ACT plans walks, oath ceremonies
The Action Coalition for Thailand Party (ACT) on Wednesday announced its plan to carry out an activity described as "walks to pay respect to the land", which begins on Thursday in Bangkok.
Thaweesak Na Takuathung, secretary-general of the party, said the walks have already been approved by the Election Commission (EC).
The activity was a resolution made by the party's co-founders, who recently met after the EC endorsed ACT's registration, he said.
The first walk will be to the statue of King Rama I on Prajadhipok Road in Bangkok's Phra Nakhon district, where the party plans to hold an oath ceremony before moving on to meet people in Worachak and nearby areas, he said.
The ACT also plans to carry out similar walks in Sukhumvit on Thursday.
Other walks are planned in the Yaowarat area on Saturday, along Silom on Monday, in both Sathon and Bang Rak on Tuesday, and then Pratunam on Wednesday.

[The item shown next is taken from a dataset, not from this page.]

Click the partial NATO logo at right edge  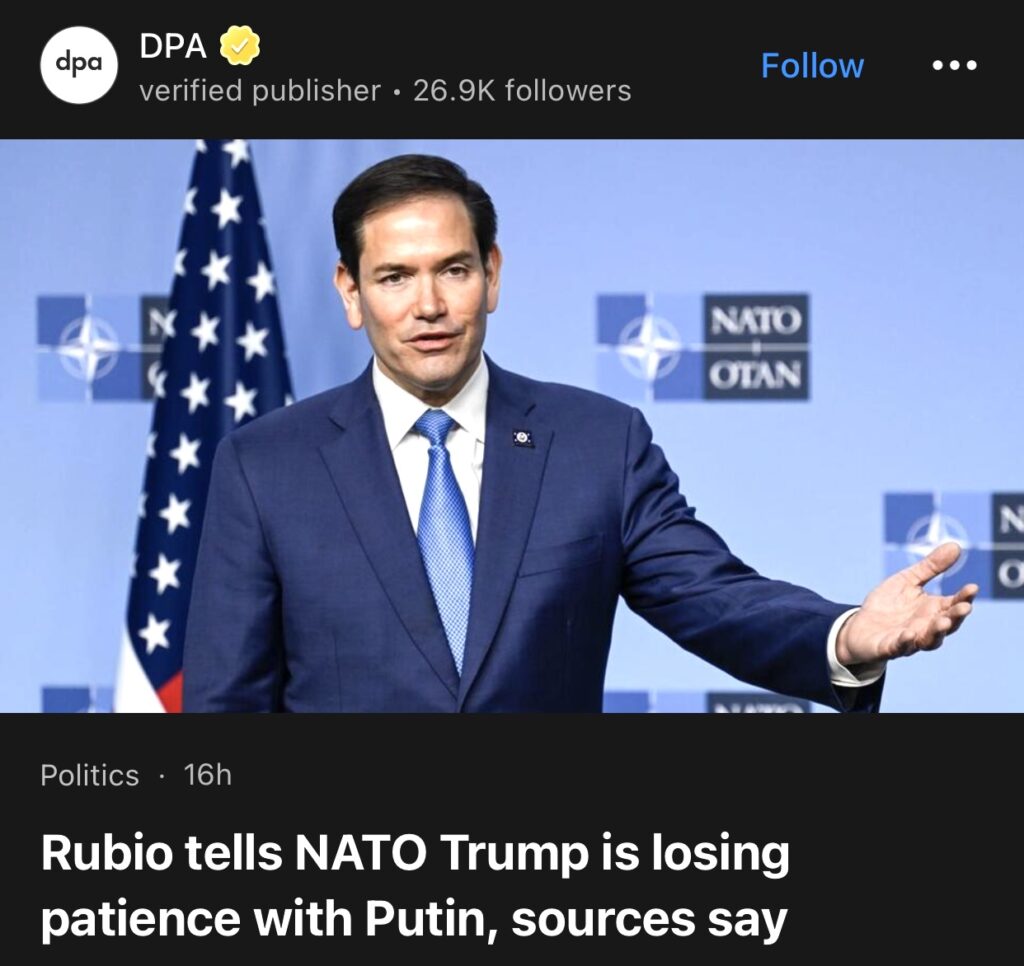[955, 545]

Next month, similar walks will be organised for the eastern provinces, beginning with Chanthaburi province, he said.
The party has also planned another walk in Yala province's southernmost district in Betong on Nov 30, said Samran Rodpetch, a party co-founder.

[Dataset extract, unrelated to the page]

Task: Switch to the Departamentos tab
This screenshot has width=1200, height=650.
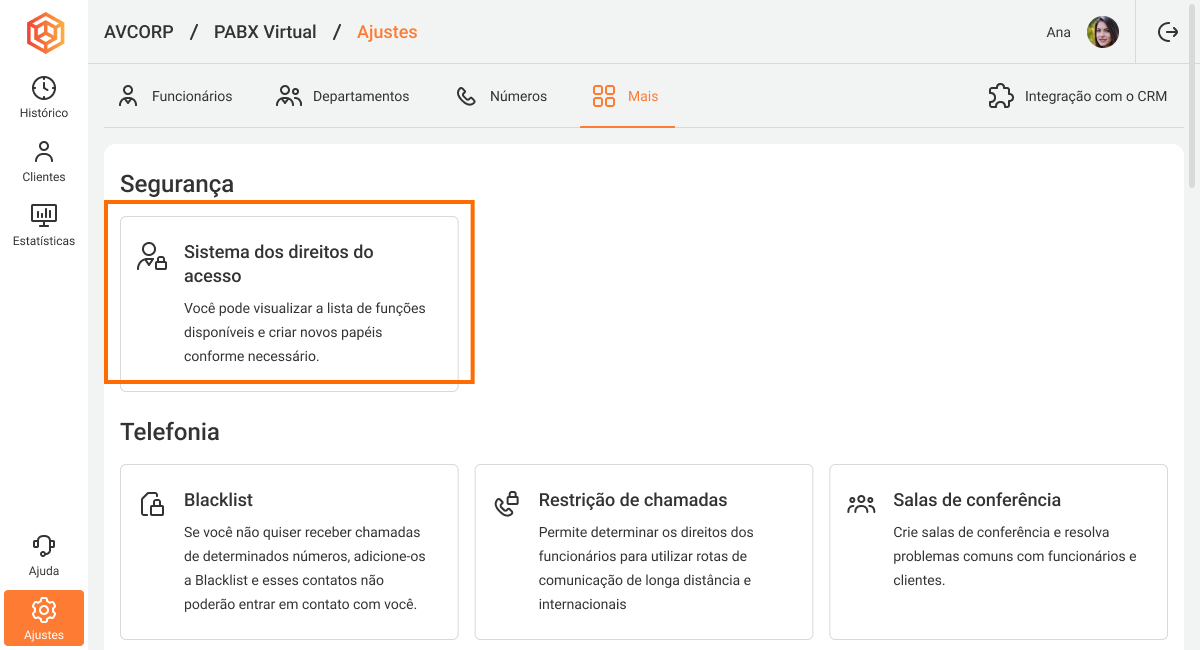Action: point(343,96)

Meanwhile, former national police chief Sereepisuth Temeeyaves, who is now the leader of the Thai Liberal Party, or Seri Ruam Thai, on Wednesday vowed to pursue the dissolution of a dictatorship hidden beneath the veil of a democratic party.
He stopped short of naming the party he accused of being pro-dictatorship, but instead hinted that the party was formed by four people in the current regime.
Pol Gen Sereepisuth said that the upcoming general election would be plagued with the worst electoral fraud that Thailand has ever seen, saying that such fraud was already evident since the drafting of the charter, the referendum on the draft of the charter, as well as in the drafting of organic laws related to the election.
When asked whether or not the Thai Liberal Party is affiliated with the Pheu Thai Party, Pol Gen Sereepisuth said his party is ready to work with any political parties that believe in and practise real democracy.
He also said that he is confident that his party would gain as many as 80 seats in parliament, and that he is ready to take on the role of being Thailand’s next prime minister.
He added that the country will be plunged into yet another political crisis if Prime Minister Prayut Chan-o-cha returns as prime minister after the election, as the new government would not be able to run the country.
"So why vote [for the pro-regime camp]?" he said.